TASK STATEMENT
Identify every line in the records below that contains the string "Login", matching case exactly, and copy each of those lines.

Click-target data
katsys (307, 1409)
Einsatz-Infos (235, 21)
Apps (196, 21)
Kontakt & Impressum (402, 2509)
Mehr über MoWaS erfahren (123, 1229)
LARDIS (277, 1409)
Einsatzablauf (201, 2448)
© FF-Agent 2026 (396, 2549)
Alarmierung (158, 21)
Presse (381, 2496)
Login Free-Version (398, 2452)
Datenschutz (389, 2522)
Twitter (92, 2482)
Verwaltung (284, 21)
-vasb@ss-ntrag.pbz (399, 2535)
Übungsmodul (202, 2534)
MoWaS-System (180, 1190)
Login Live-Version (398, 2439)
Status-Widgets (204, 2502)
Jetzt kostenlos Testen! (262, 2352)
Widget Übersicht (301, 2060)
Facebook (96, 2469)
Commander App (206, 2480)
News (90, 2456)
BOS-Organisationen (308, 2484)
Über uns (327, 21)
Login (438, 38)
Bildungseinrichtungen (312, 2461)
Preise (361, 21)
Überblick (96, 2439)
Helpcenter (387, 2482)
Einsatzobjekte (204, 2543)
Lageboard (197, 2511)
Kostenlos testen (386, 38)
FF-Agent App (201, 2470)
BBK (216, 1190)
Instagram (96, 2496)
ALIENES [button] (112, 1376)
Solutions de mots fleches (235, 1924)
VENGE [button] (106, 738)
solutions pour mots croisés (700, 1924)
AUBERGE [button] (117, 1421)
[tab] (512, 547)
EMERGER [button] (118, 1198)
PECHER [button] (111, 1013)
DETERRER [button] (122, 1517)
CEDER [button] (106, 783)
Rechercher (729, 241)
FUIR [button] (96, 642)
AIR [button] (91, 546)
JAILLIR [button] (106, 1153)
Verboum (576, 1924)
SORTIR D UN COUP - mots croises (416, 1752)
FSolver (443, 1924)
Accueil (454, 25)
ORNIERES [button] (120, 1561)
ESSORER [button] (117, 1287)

RESPONSE
Login Free-Version (398, 2452)
Login Live-Version (398, 2439)
Login (438, 38)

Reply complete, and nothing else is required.